## Bloco de texto
※ ※ ※
O apoio, a meu ver, se deve a outras razões que poderíamos chamar de “razões morais”. Depois de vários anos pesquisando os pobres, por exemplo no livro “A ralé brasileira”, cheguei à conclusão de que o muro que divide os pobres foi construído pelos ricos para melhor oprimi-los. O muro invisível “moral” é aquele que divide os pobres honestos de um lado e os pobres tidos como delinquentes do outro.
É uma divisão artificial criada pelos ricos, posto que sabemos que o roubo grande é feito pelos ricos na Faria Lima e outras praças. A noção de crime é uma construção social e não é crime no Brasil, portanto, assaltar 50 bilhões de reais, como fizeram os donos das Lojas Americanas recentemente, ou embolsar 800 bilhões do orçamento em isenção fiscal para empresas como a JBS ou Rede Globo.
Crime no Brasil é vender uma trouxa de maconha na esquina. Se for um preto, toma um tiro na cabeça ou é preso por 15 anos. Como ninguém explica como se dá a exploração econômica dos ricos, o pobre imagina ser o culpado da própria miséria.
※ ※ ※
## O que fazer
Por favor, reproduza na íntegra o texto acima sobre o muro moral que divide os pobres, sem mudar nenhuma palavra.

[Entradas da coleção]
※ ※ ※
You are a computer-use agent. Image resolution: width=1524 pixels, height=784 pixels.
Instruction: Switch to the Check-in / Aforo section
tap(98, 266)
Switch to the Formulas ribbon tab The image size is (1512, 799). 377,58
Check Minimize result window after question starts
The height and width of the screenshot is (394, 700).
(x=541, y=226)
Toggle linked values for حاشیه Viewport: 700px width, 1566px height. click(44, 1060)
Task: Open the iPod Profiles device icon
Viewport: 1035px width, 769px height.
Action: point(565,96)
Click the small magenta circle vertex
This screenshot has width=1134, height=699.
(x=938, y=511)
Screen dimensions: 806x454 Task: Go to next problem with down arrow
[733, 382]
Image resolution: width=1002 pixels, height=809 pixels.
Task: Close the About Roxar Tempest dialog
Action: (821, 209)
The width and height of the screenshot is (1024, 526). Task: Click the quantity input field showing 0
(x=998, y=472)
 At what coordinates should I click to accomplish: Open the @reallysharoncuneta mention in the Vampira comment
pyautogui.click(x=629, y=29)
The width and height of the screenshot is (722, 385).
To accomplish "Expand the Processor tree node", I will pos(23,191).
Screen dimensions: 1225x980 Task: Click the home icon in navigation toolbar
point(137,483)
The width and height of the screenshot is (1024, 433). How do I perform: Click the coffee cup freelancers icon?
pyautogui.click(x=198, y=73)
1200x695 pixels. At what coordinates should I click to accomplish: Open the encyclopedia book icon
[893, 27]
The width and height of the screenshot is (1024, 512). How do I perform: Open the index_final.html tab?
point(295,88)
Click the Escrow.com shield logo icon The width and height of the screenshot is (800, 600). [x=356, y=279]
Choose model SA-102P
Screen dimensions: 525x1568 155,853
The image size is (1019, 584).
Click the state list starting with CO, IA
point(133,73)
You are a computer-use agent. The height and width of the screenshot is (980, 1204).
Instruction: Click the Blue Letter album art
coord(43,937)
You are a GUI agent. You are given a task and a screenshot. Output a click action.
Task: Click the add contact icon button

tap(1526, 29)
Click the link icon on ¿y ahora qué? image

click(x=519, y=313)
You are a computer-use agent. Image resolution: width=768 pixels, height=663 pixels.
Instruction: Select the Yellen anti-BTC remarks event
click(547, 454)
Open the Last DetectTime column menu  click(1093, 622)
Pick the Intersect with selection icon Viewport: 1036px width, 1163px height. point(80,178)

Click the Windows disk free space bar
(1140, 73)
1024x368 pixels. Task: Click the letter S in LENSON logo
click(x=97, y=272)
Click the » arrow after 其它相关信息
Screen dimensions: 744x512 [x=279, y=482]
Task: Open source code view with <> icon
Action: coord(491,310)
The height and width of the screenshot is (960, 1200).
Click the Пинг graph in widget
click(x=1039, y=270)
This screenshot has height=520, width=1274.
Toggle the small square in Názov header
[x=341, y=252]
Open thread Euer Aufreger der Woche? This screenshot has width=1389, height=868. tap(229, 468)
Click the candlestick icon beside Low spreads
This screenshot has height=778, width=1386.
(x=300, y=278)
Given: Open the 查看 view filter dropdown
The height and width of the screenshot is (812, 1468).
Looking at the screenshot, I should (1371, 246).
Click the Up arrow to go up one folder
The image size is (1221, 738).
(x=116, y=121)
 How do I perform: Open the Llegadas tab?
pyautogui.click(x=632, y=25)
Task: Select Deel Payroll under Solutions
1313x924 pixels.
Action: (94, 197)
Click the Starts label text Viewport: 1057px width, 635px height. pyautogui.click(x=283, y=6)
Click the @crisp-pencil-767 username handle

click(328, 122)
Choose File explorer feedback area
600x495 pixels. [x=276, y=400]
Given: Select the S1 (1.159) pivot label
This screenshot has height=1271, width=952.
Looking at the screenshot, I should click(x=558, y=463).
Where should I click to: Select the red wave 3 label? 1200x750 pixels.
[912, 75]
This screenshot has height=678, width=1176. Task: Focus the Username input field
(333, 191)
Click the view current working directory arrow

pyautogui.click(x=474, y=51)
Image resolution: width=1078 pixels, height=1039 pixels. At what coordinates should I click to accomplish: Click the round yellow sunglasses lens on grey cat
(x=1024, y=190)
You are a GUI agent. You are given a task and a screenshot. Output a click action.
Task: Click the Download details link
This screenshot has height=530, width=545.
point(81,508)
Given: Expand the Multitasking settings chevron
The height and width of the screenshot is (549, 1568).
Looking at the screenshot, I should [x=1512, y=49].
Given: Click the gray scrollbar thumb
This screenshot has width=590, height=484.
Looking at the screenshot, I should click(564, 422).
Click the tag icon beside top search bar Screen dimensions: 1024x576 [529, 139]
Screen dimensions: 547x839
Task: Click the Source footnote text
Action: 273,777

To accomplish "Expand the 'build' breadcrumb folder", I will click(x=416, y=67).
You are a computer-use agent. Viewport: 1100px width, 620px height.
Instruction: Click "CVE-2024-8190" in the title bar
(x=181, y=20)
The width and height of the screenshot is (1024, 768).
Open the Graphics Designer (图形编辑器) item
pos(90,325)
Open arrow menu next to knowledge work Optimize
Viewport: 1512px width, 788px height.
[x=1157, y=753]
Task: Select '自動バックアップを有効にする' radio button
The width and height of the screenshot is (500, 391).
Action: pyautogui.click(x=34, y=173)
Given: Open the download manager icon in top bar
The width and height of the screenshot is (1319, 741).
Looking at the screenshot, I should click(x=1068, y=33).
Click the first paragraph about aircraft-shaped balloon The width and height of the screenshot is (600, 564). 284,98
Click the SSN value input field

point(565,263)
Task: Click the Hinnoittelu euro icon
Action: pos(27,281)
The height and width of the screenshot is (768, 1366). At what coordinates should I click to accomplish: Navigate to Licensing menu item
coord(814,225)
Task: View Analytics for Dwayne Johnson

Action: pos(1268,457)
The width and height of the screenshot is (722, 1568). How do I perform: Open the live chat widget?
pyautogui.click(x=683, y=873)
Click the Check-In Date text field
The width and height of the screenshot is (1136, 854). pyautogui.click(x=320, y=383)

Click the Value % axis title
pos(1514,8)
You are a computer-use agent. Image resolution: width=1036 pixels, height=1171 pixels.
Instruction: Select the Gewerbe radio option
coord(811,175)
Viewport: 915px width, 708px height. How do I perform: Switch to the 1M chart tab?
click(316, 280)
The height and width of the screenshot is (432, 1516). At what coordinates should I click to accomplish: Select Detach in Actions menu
※ ※ ※
## Solução do exercício
O apoio, a meu ver, se deve a outras razões que poderíamos chamar de “razões morais”. Depois de vários anos pesquisando os pobres, por exemplo no livro “A ralé brasileira”, cheguei à conclusão de que o muro que divide os pobres foi construído pelos ricos para melhor oprimi-los. O muro invisível “moral” é aquele que divide os pobres honestos de um lado e os pobres tidos como delinquentes do outro.
É uma divisão artificial criada pelos ricos, posto que sabemos que o roubo grande é feito pelos ricos na Faria Lima e outras praças. A noção de crime é uma construção social e não é crime no Brasil, portanto, assaltar 50 bilhões de reais, como fizeram os donos das Lojas Americanas recentemente, ou embolsar 800 bilhões do orçamento em isenção fiscal para empresas como a JBS ou Rede Globo.
Crime no Brasil é vender uma trouxa de maconha na esquina. Se for um preto, toma um tiro na cabeça ou é preso por 15 anos. Como ninguém explica como se dá a exploração econômica dos ricos, o pobre imagina ser o culpado da própria miséria.